> **WHAT IS BEING ASKED**
Take the line containing "Screen dimensions: 1270x952" and each line after it through the end of the data below, and return them exactly, minus any pictures.

Source records:
· · · · ·

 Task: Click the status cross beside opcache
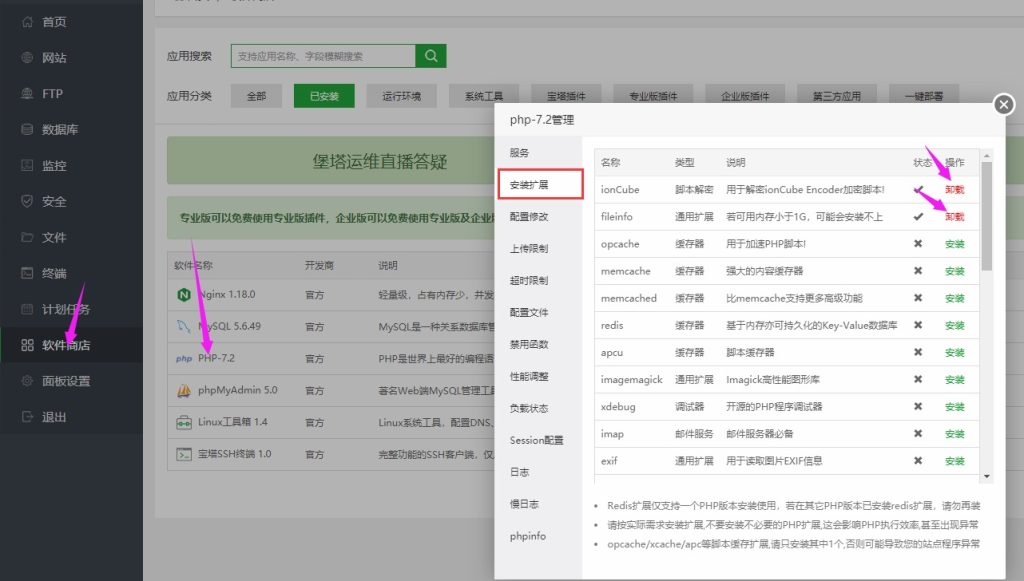(917, 243)
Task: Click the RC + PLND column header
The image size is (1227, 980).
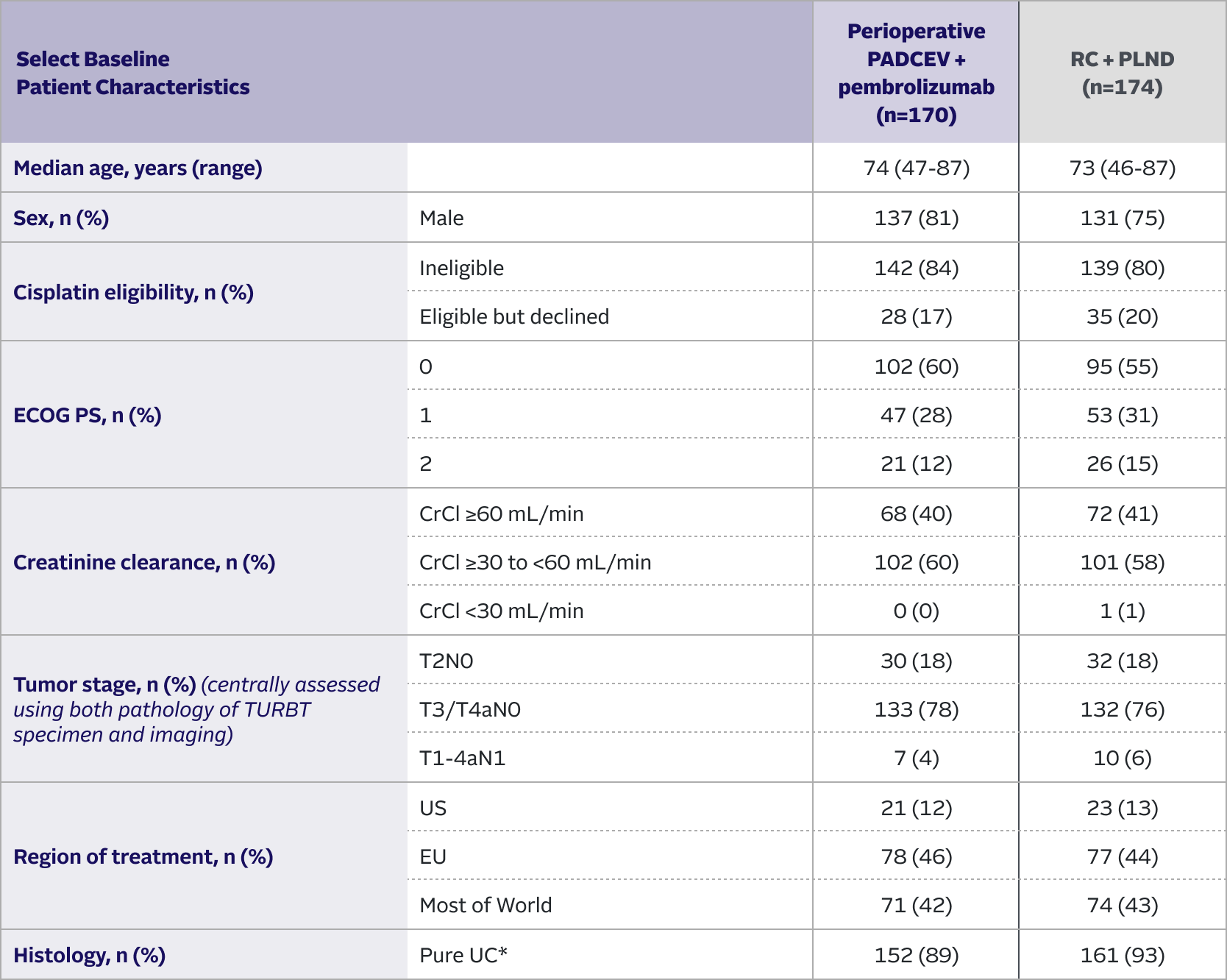Action: click(x=1122, y=73)
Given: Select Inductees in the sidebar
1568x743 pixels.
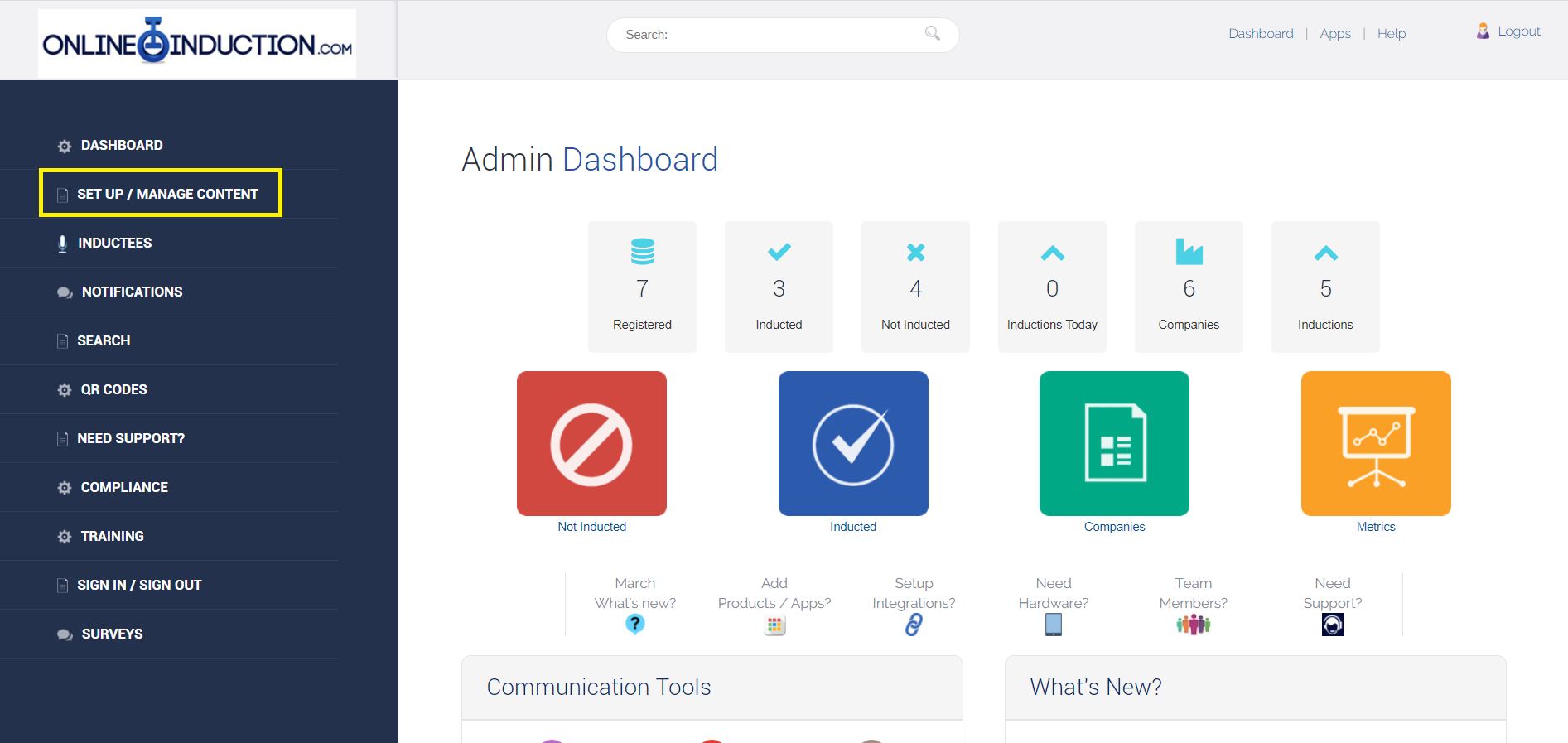Looking at the screenshot, I should pos(114,243).
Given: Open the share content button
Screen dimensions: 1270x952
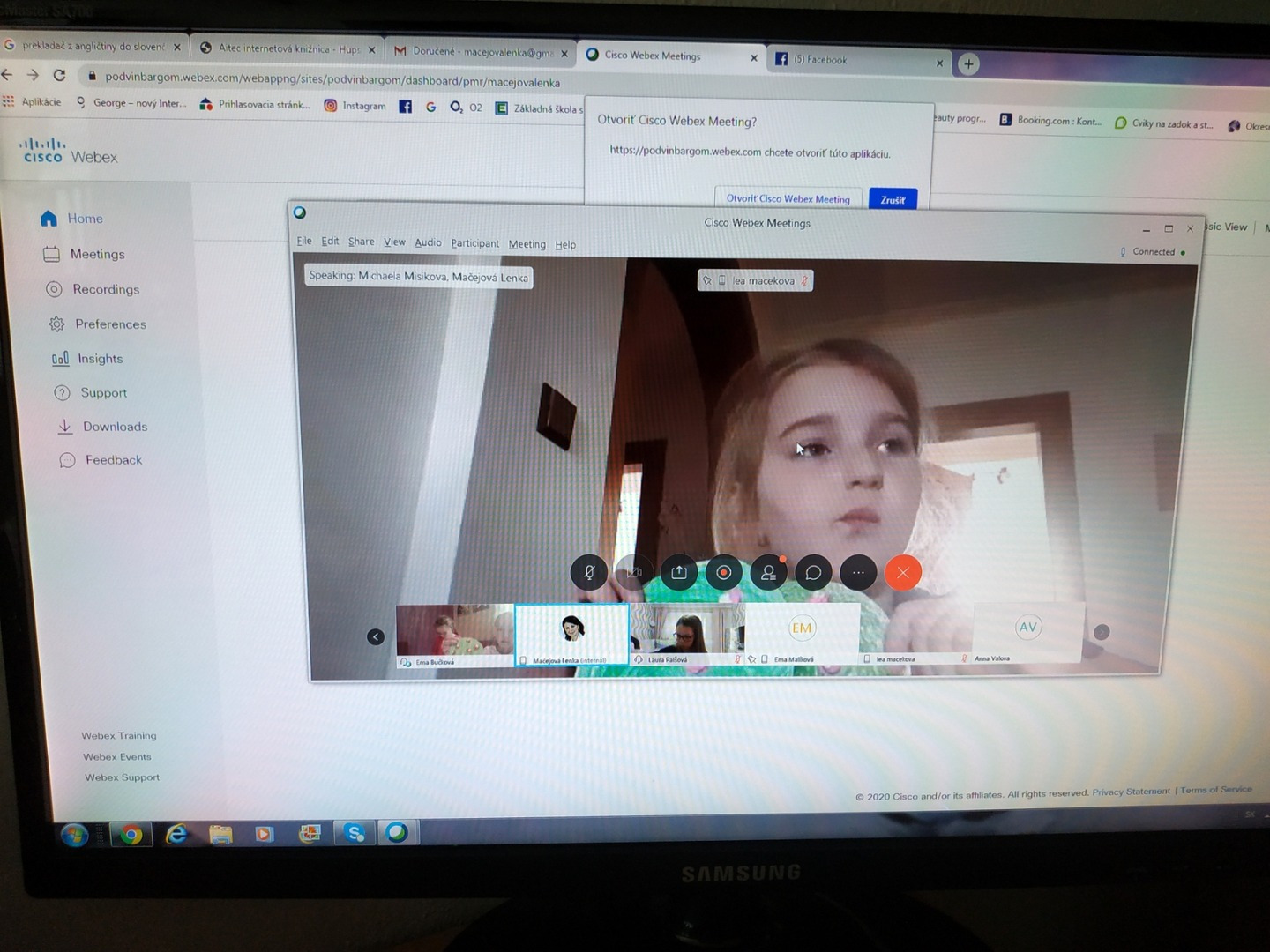Looking at the screenshot, I should click(x=678, y=572).
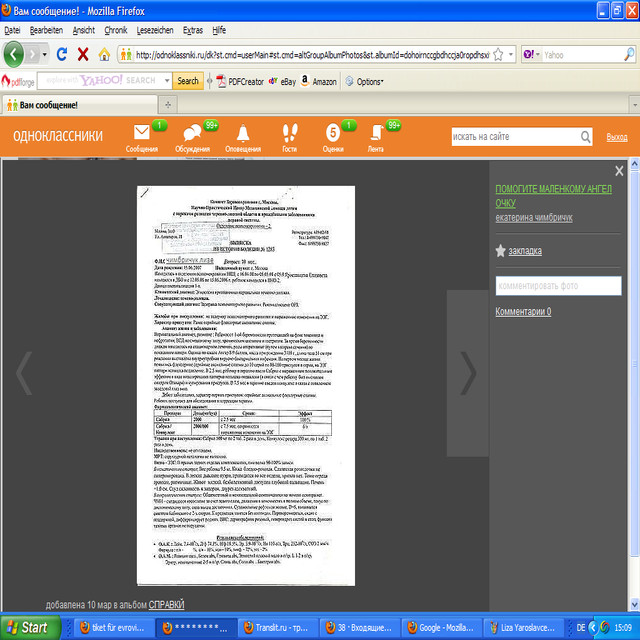The height and width of the screenshot is (640, 640).
Task: Click the Firefox home icon
Action: point(105,54)
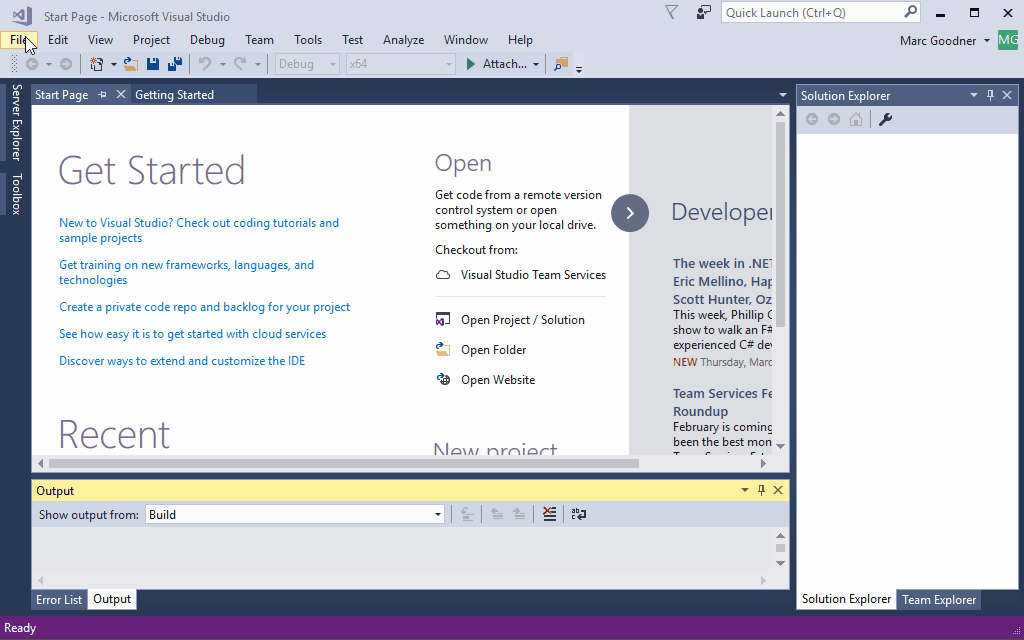Switch to the Team Explorer tab
Image resolution: width=1024 pixels, height=640 pixels.
pyautogui.click(x=938, y=599)
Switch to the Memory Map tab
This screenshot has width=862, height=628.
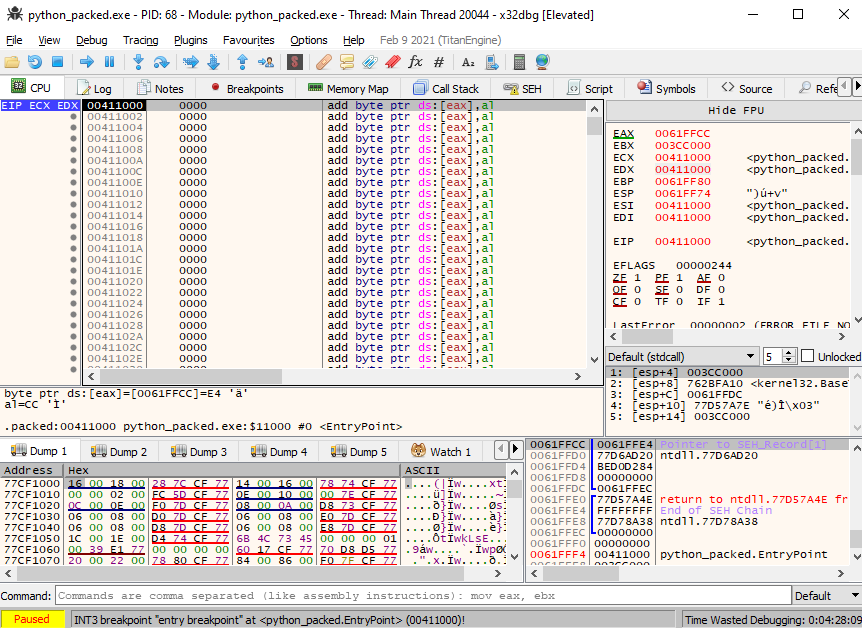pyautogui.click(x=348, y=89)
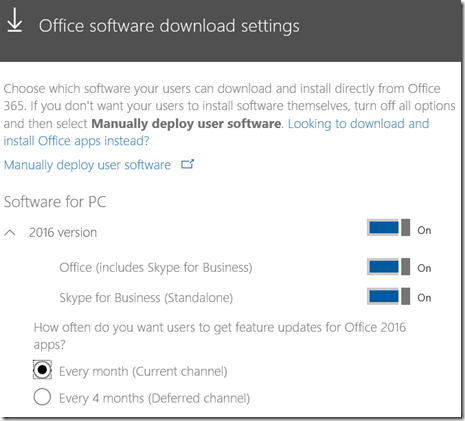Turn off the 2016 version toggle

388,228
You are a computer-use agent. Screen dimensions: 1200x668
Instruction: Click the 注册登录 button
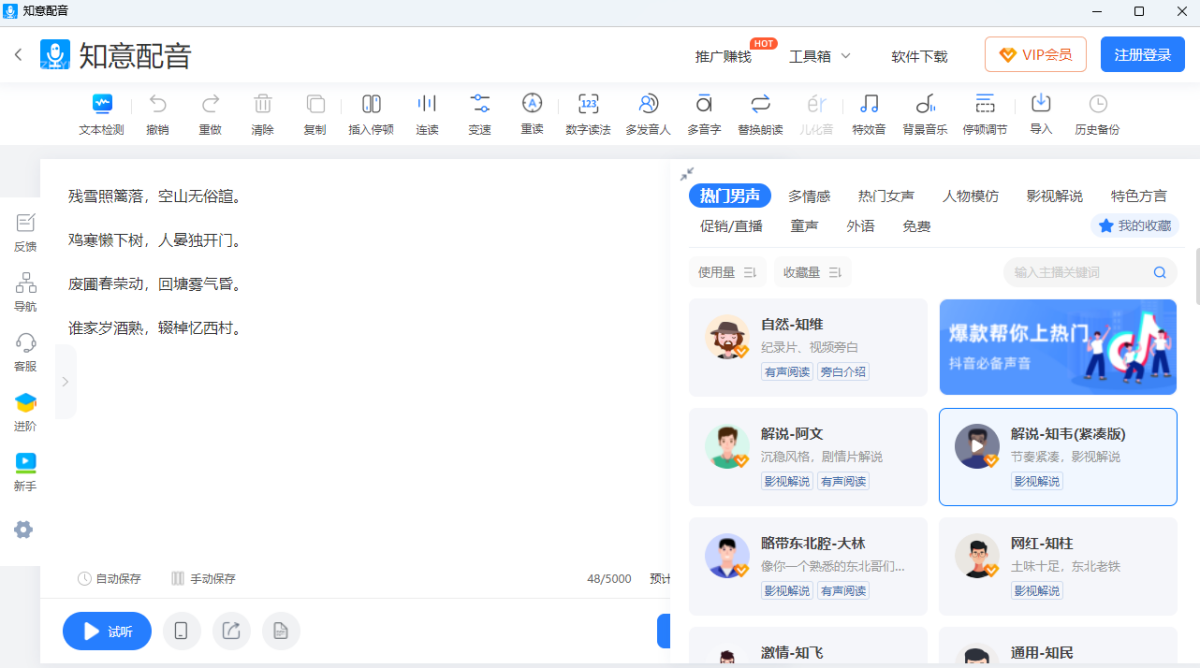coord(1142,55)
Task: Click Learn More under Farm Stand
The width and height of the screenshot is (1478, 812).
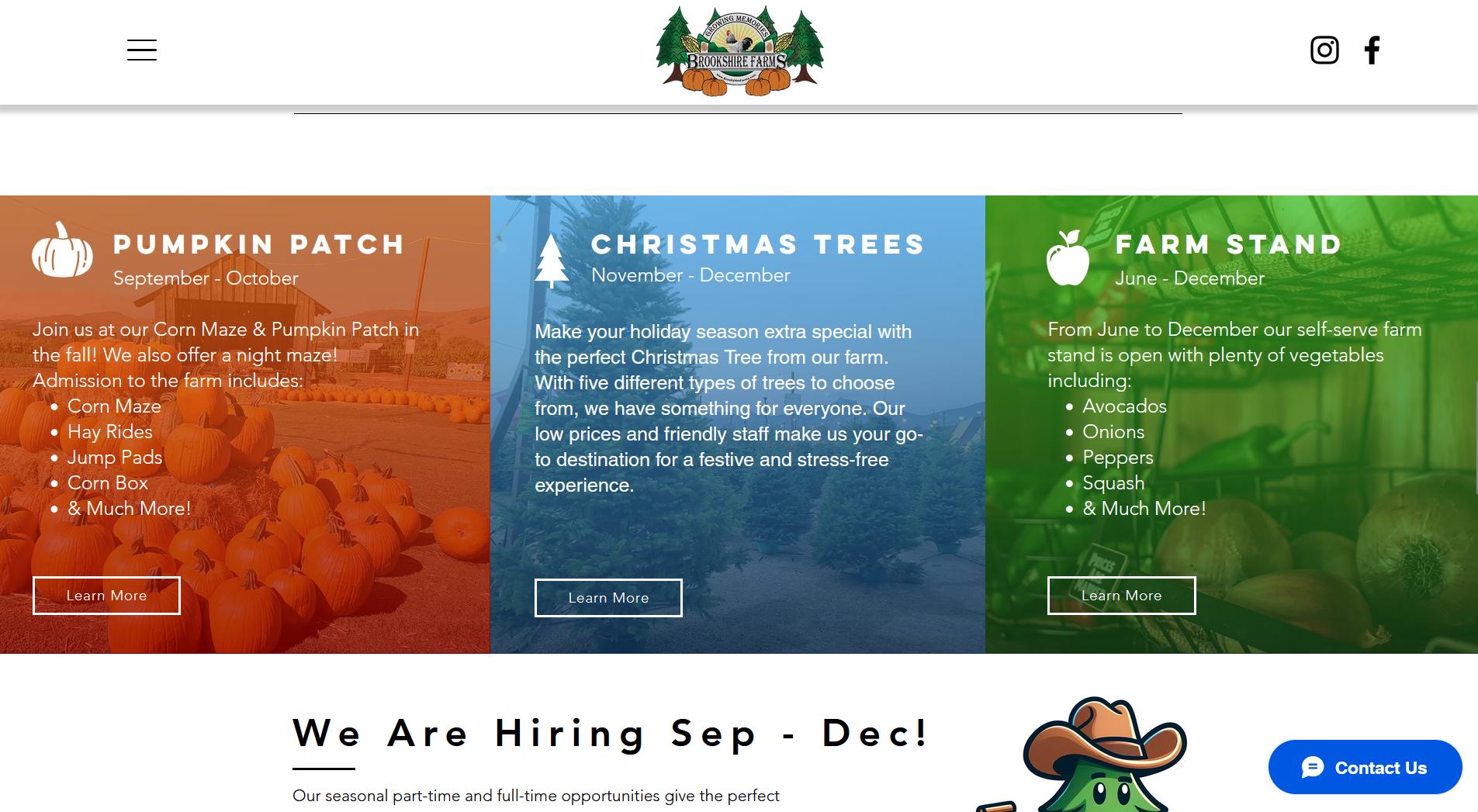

· · · · ·

> **SOLUTION**
Screen dimensions: 1270x952
Looking at the screenshot, I should click(x=678, y=572).
The height and width of the screenshot is (640, 640).
Task: Click the Firefox home icon
Action: point(105,54)
Switch to the Team Explorer tab
Image resolution: width=1024 pixels, height=640 pixels.
pyautogui.click(x=938, y=599)
Switch to the Memory Map tab
This screenshot has width=862, height=628.
pyautogui.click(x=348, y=89)
Turn off the 2016 version toggle

388,228
You are a computer-use agent. Screen dimensions: 1200x668
Instruction: Click the 注册登录 button
coord(1142,55)
Task: Click Learn More under Farm Stand
The width and height of the screenshot is (1478, 812).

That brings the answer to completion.